V Rawson, N.G Maher, A.M Menzies, S.N Lo, N. Mesbah Ardakani, L.A Jackett, I Vergara, T. E Pennington, K.F Shannon, S Ch’ng, M Gonzalez, M.W Lucas, I.L.M. Reijers, E.A Rozeman, D.E Gyorki, S Sandhu, M.S Carlino, J Howle, M Khattak, A Van der Westhuizen, M.C Andrews, V Atkinson, A.C.J van Akkooi, A.J Spillane, R.P.M Saw, B.A van de Wiel, C U Blank, G.V Long, M.T Tetzlaff, &, R.A Scolyer. Annals of Oncology (1 Nov 2025) doi: 10.1016/j.annonc.2025.10.1237.

Abstract

Background: Neoadjuvant immunotherapy produces event-free survival advantage over adjuvant therapy for patients with surgically resectable macroscopic stage IIIB/C/D melanoma. Pathological response, determined as percentage residual viable tumor (% RVT), provides critical prognostic information and informs management decisions. Here, we assessed accuracy of %RVT calculation when reduced tumor bed (TB) was examined and leverage these results proposing streamlined protocols for pathological examination.

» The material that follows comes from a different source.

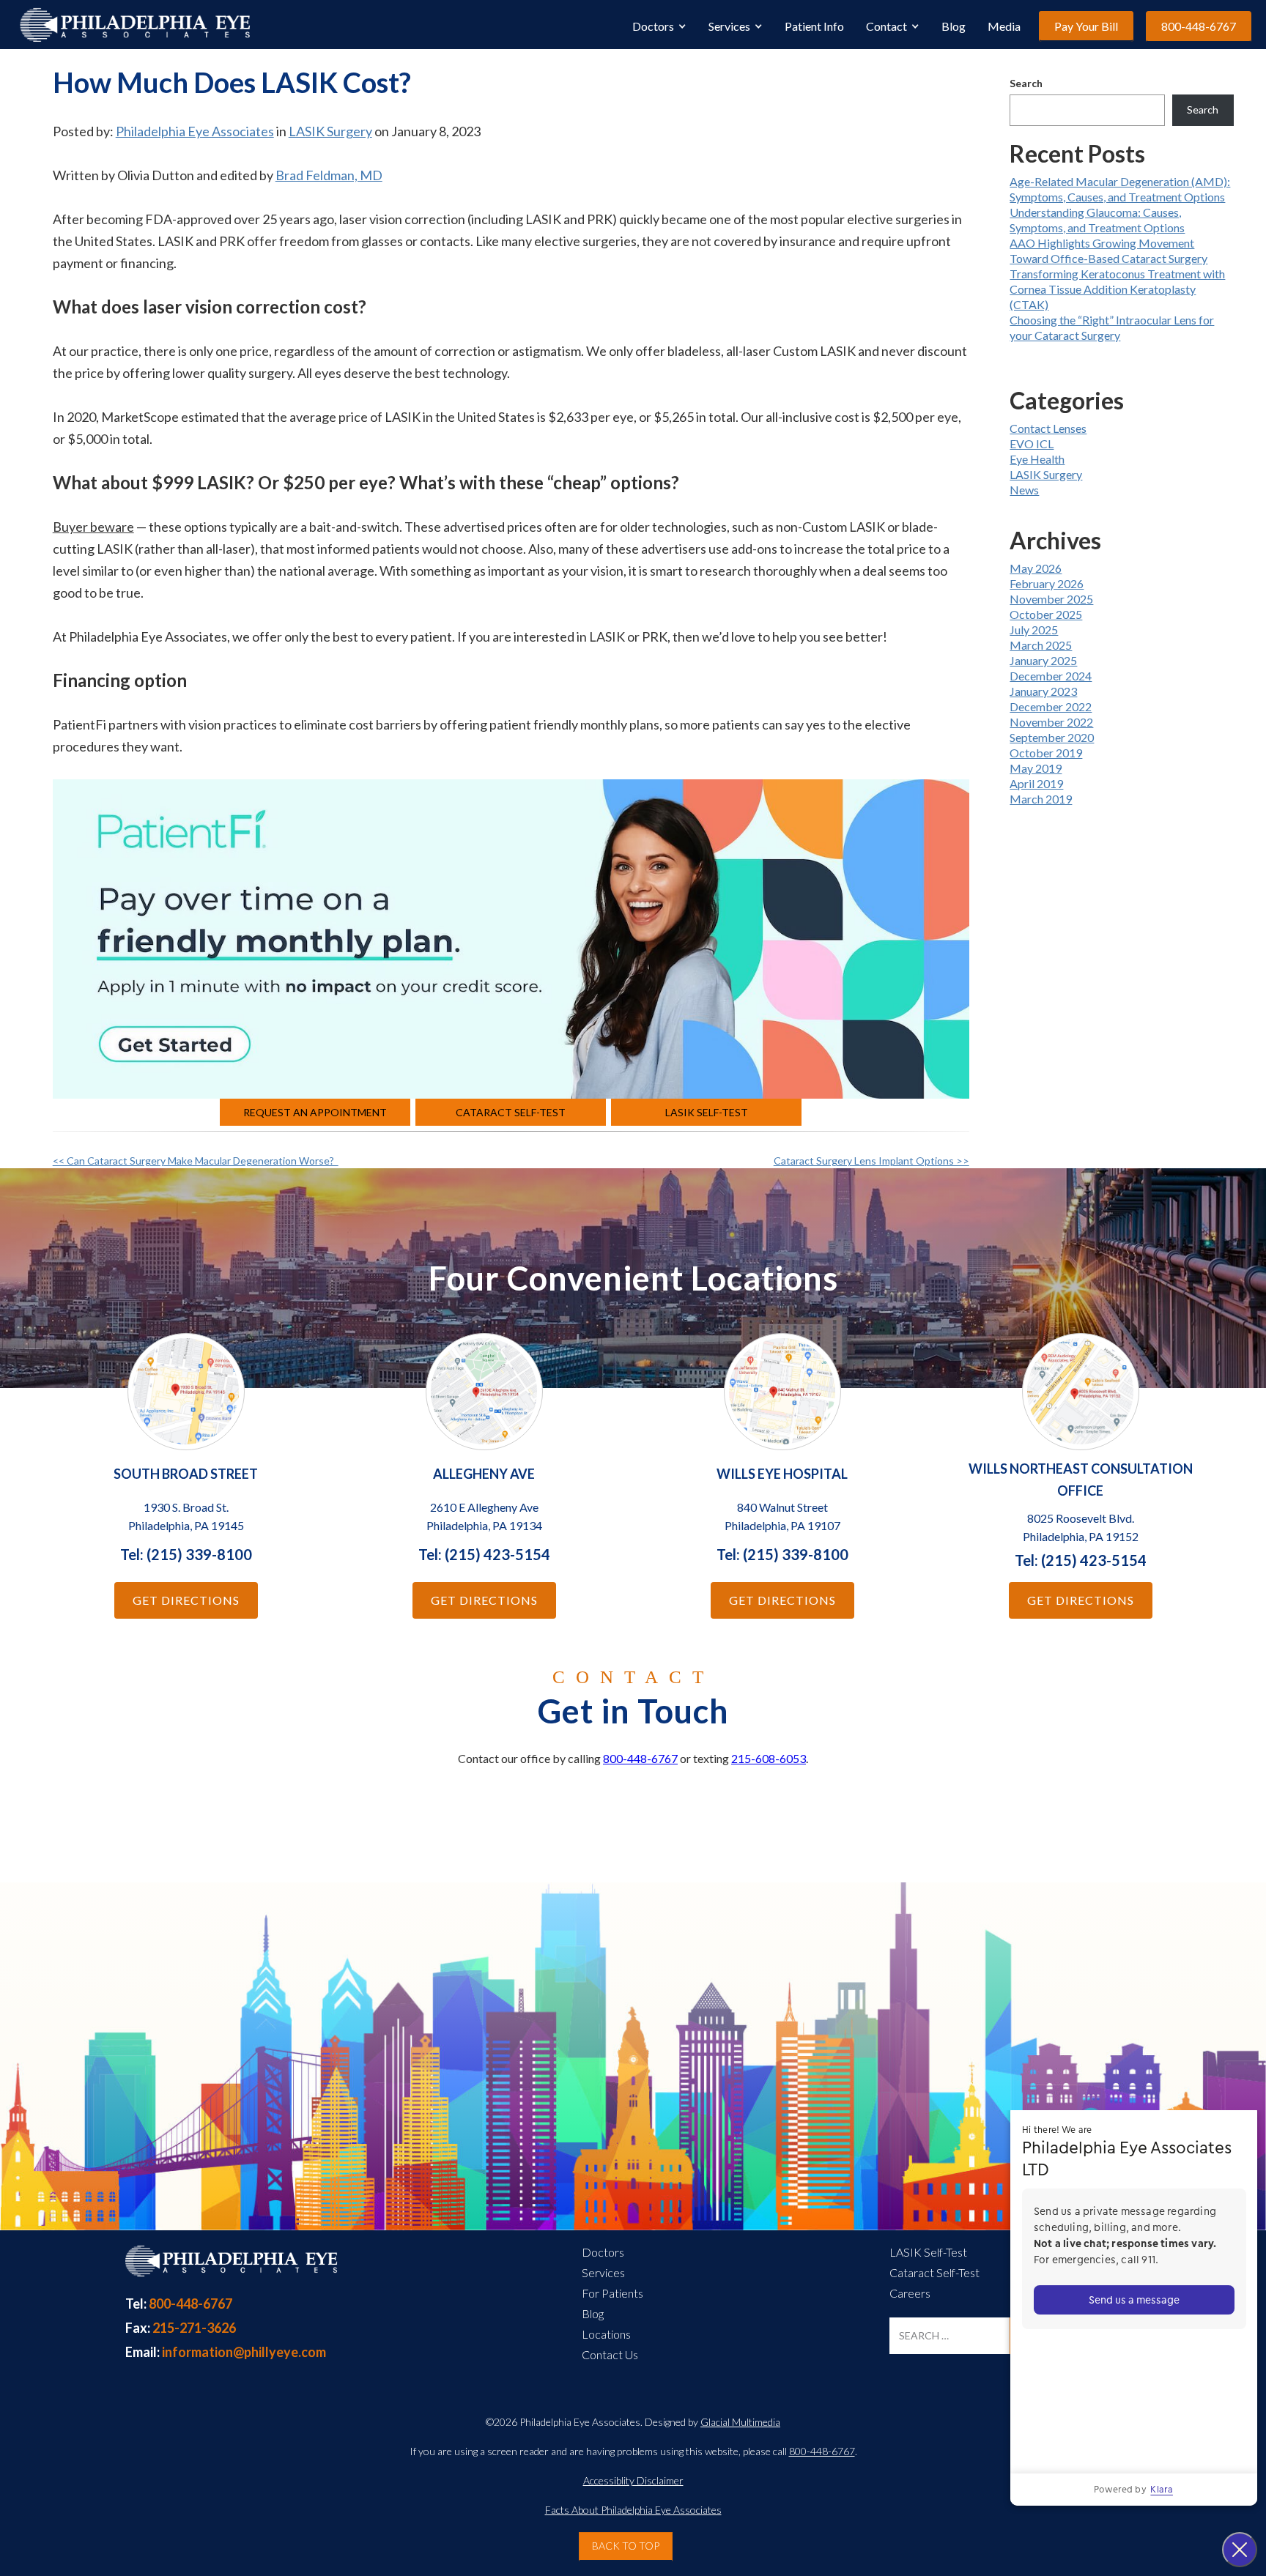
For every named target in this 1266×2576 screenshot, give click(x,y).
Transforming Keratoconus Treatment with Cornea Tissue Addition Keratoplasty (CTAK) (1117, 289)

Patients and methods: Comprehensive histopathological examination was carried out on 134 patient specimens after neoadjuvant immunotherapy with ipilimumab and nivolumab. Impact on %RVT when evaluating less TB than recommended by the initial International Neoadjuvant Melanoma Consortium (INMC) protocol was assessed. Firstly, % RVT of each case was recalculated using seven modified protocols and compared with % RVT obtained under INMC protocol. Next, a simulation study was carried out recalculating % RVT by random sampling 50%, 33%, and 25% of TB slides per specimen.

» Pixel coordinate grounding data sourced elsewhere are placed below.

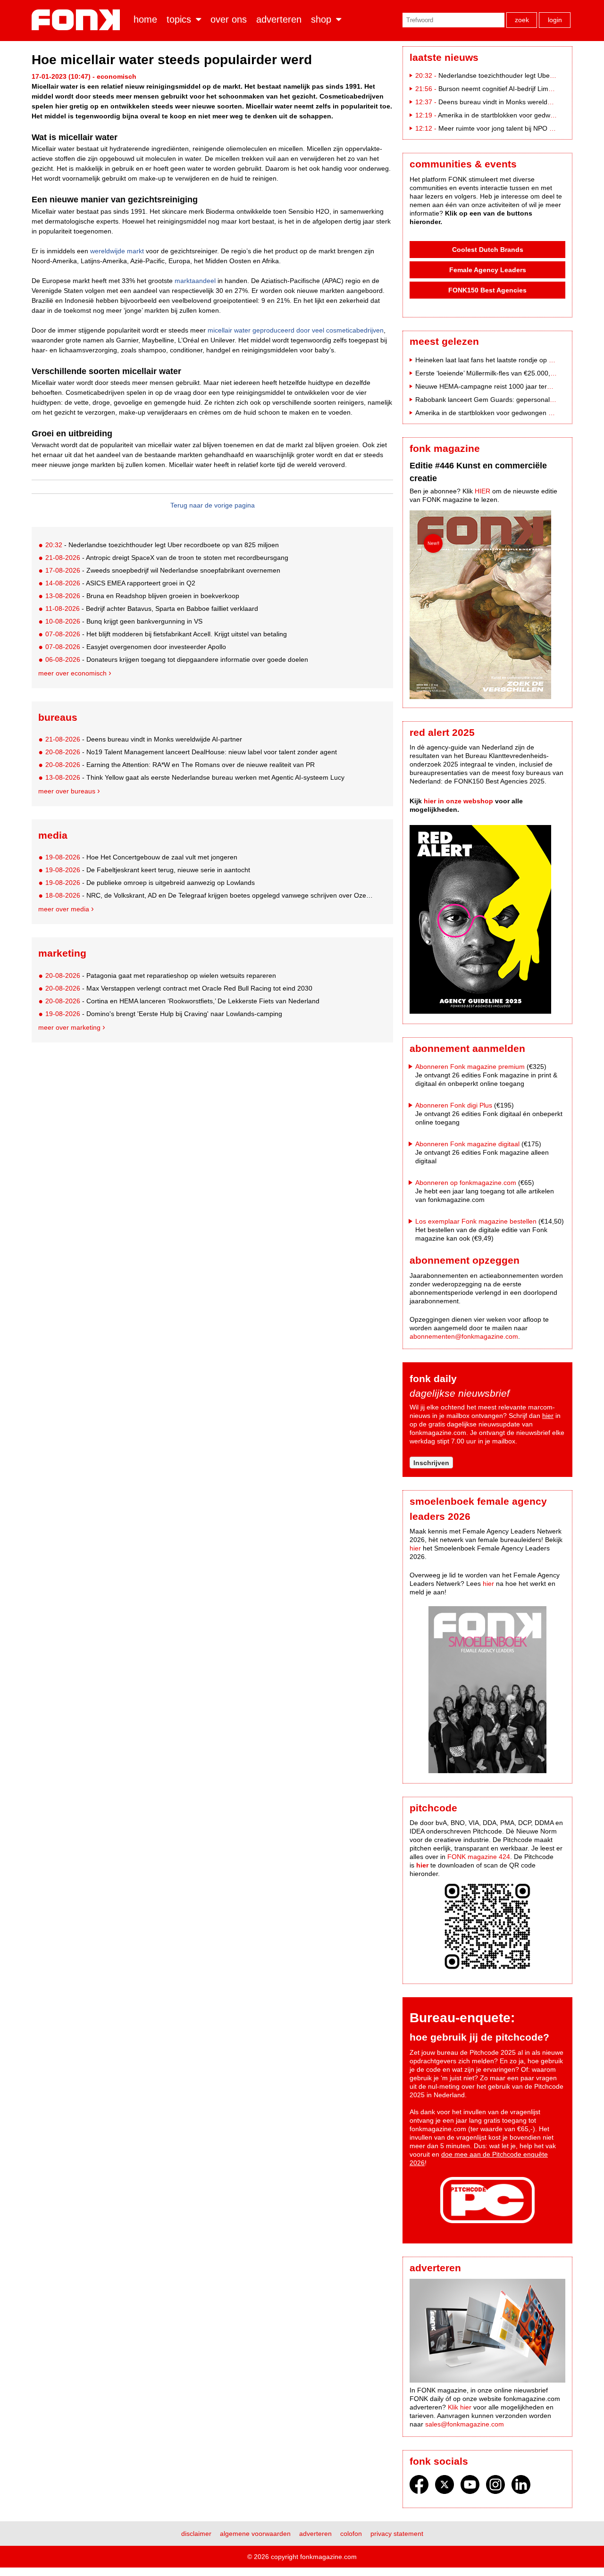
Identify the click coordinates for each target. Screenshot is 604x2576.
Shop (321, 19)
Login (555, 20)
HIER (482, 491)
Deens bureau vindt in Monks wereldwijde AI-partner (516, 102)
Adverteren (279, 19)
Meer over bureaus (66, 791)
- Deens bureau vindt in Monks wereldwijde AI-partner (143, 739)
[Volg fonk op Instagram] (495, 2487)
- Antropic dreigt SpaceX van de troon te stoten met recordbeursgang (166, 557)
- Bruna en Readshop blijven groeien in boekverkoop (142, 596)
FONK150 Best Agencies (487, 290)
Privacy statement (396, 2533)
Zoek (522, 20)
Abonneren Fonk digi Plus (453, 1105)
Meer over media (63, 909)
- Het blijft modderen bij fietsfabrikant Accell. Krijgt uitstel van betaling (166, 634)
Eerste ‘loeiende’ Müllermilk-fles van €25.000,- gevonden (499, 373)
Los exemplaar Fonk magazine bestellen (476, 1221)
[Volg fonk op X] (444, 2487)
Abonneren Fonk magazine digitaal (467, 1144)
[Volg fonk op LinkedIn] (521, 2487)
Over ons (228, 19)
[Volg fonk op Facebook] (419, 2487)
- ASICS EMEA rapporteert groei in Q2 (120, 583)
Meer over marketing (69, 1027)
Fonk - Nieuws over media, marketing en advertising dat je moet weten (78, 19)
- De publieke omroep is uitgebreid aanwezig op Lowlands (150, 882)
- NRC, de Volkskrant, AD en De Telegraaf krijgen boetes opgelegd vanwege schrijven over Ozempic (211, 895)
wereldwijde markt (117, 251)
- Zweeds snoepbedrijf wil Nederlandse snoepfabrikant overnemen (162, 570)
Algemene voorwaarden (255, 2533)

Results: There was excellent accuracy in %RVT (R2 > 0.97) for all the modified protocols and >90% accuracy in five protocols. Accuracy of major pathological response (MPR)/non-MPR and pathological response category classification was ≥96% in six protocols. The decrease in average slides examined per specimen ranged from 9% to 58%. In total, 85%, 79%, and 74% of simulations recalculating %RVT were within 5% of the INMC calculation when 50%, 33%, and 25% of TB slides were examined, respectively. If TB slide examination is capped at 20, %RVT calculation remains 93% accurate.

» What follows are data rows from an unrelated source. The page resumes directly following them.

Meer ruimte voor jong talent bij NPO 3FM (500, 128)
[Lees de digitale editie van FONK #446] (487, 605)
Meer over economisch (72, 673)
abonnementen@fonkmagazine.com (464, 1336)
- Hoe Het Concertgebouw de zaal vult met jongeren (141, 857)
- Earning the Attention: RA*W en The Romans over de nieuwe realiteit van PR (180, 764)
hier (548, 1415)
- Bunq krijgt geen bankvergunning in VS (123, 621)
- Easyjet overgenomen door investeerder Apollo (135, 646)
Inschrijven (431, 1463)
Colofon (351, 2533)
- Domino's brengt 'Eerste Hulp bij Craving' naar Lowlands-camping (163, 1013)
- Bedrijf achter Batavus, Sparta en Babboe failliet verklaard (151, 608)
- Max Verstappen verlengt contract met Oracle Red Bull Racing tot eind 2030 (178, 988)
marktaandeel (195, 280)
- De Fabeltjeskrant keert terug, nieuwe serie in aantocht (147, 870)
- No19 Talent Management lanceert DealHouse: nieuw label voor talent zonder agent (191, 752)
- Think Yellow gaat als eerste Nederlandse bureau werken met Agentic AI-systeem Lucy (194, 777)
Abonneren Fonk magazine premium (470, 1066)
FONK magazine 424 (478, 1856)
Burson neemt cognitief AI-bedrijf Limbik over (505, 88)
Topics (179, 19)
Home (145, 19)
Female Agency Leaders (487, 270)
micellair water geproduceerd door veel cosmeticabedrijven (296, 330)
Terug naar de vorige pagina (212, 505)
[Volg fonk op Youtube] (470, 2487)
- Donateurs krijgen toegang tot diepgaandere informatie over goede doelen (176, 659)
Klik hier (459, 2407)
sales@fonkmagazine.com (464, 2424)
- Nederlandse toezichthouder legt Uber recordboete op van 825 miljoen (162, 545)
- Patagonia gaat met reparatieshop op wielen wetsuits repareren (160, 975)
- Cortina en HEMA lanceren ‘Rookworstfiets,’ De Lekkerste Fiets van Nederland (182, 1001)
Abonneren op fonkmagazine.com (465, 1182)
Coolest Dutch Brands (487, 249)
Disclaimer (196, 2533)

Conclusions: TB embedded for histopathological examination in neoadjuvant stage IIIB/C/D melanoma specimens can be reduced without significantly compromising accuracy of %RVT calculation. We recommend an updated pathological assessment protocol: lymph nodes ≤3 cm examined in entirety; macroscopically involved lymph nodes >3 cm should have a modified examination protocol of at least a full cross-sectional transverse slice. Capping TB slides examined at 20 appears reasonable. This refined approach results in high accuracy and significant reduction in the slides examined.

Keywords: melanoma; neoadjuvant; pathological response; tumor bed.